The DA has not made such a decision for the shootings cited in the suit.
“I’ve been concerned by the conduct of Oklahoma City Police Department particularly in 2020, surrounding protests, and then police shootings,” Eddy told Free Press in a video call.
“I submitted open records requests to figure out and find out what’s going on at the police department at the city. And I feel obstructed from getting those records, which are my rights under the law. And I’m frustrated by that.”
“It’s my sentiment, feeling, that the city thinks it’s above the law, and doesn’t respect the citizens rights to exercise oversight over the government, in this case, the police department and the city,” Eddy said.
In an interview with Free Press earlier in the month on February 2, we asked Oklahoma City Manager Craig Freeman about the release of police body-worn camera footage.
He pointed out that the policies they are following were established by the City Council several years ago but that they continue to evaluate what other cities are doing about releasing the videos.
“It’s something that we’re going to continue to evaluate,” said Freeman.
“I think there’s an expectation from the public at some point, too,” Freeman said. “So we’re still evaluating, but right now, our policy or procedure is still to wait until the DA determines charges. And, once they determine, we make sure the family has the opportunity to see it, and then we release it.”
Challenge to practices
In the suit (embedded below) Eddy claims that the City is violating the Oklahoma Open Records Act by withholding requests for footage of Oklahoma City Police body-worn camera footage from incidents where officers have shot and killed individuals.
He has also been seeking the release of body-worn camera footage from several protests in the summer focused on the police killing of George Floyd and others around the country.
The first protest on May 30 started with encounters with police at NW 23rd and Classen and ended in front of the OKCPD Headquarters where police dispersed about 1,000 by shooting tear gas and shotgun bean-bag rounds into the crowd.
After several nights of protest, tensions were reduced when Mayor David Holt intervened to hear protesters’ objections about police treatment during the protests and of the population in general. A curfew that was to start that evening was rescinded by Holt and tensions were reduced significantly.

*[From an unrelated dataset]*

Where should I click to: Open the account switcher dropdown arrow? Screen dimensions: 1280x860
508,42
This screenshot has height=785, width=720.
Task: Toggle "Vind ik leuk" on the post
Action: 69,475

After more recent events like the shooting of Bennie Edwards, more demands for the release of body-worn camera footage have increased along with tensions when it has not been.
The suit also cites certain other practices of the City Counselor’s office where Eddy believes excessive redaction of emails and messages have occurred.
Eddy is also asking the court to rule on what he believes are unnecessary and unreasonable redactions to released materials that do little to help the public understand how the City is making decisions and treating its residents.
He included several examples of redactions as exhibits where he believes the City has either not cited why the redactions were made or where they have forwarded emails where the entire body of the email was redacted.